(Saved entries)
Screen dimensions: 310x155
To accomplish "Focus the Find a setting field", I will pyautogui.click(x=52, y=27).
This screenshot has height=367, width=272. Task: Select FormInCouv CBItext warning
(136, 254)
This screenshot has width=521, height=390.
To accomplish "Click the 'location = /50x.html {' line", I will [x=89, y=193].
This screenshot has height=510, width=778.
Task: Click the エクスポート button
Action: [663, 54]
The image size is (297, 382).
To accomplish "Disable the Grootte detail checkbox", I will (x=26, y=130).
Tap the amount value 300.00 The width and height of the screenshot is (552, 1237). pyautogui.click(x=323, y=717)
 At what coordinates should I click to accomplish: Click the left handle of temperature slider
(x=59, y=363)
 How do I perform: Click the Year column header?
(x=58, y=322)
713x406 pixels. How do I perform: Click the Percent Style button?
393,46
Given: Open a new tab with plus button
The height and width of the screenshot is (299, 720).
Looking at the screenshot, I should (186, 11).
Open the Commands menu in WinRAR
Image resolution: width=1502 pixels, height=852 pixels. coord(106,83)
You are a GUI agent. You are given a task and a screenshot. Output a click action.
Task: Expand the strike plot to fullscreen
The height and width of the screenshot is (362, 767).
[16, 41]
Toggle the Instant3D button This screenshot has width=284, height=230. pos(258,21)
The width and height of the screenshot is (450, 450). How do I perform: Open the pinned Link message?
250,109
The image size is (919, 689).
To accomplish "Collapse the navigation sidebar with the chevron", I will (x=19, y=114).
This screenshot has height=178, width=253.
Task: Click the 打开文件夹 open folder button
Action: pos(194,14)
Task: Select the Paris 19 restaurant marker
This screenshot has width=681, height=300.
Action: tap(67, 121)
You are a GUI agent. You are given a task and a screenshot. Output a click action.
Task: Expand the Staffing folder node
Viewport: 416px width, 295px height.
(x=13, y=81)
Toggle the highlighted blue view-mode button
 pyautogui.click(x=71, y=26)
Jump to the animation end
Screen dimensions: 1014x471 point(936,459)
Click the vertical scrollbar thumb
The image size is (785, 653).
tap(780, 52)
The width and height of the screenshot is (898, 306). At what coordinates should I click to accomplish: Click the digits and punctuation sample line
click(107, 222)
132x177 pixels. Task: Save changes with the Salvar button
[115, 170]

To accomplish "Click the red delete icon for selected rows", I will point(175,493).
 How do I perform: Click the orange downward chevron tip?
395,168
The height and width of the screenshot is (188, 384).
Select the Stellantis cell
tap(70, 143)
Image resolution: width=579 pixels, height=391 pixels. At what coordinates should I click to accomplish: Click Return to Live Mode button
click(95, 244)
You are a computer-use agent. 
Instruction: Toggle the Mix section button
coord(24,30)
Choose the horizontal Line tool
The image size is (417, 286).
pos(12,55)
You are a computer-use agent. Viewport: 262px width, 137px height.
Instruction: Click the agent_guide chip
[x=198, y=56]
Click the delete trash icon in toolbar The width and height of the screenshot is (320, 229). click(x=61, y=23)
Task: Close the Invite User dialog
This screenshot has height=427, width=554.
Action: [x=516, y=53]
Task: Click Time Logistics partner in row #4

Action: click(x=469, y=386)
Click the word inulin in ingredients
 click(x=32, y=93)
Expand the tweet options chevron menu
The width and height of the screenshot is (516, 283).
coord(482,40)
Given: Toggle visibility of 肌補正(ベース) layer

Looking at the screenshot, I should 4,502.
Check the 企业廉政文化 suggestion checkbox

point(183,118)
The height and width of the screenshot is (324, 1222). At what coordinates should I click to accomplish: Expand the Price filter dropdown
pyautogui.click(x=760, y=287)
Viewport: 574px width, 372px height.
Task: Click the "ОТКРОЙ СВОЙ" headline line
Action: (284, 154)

Exercise: Please say how many lines in the records above contain the word "delete", and give only that number.

Your solution: 2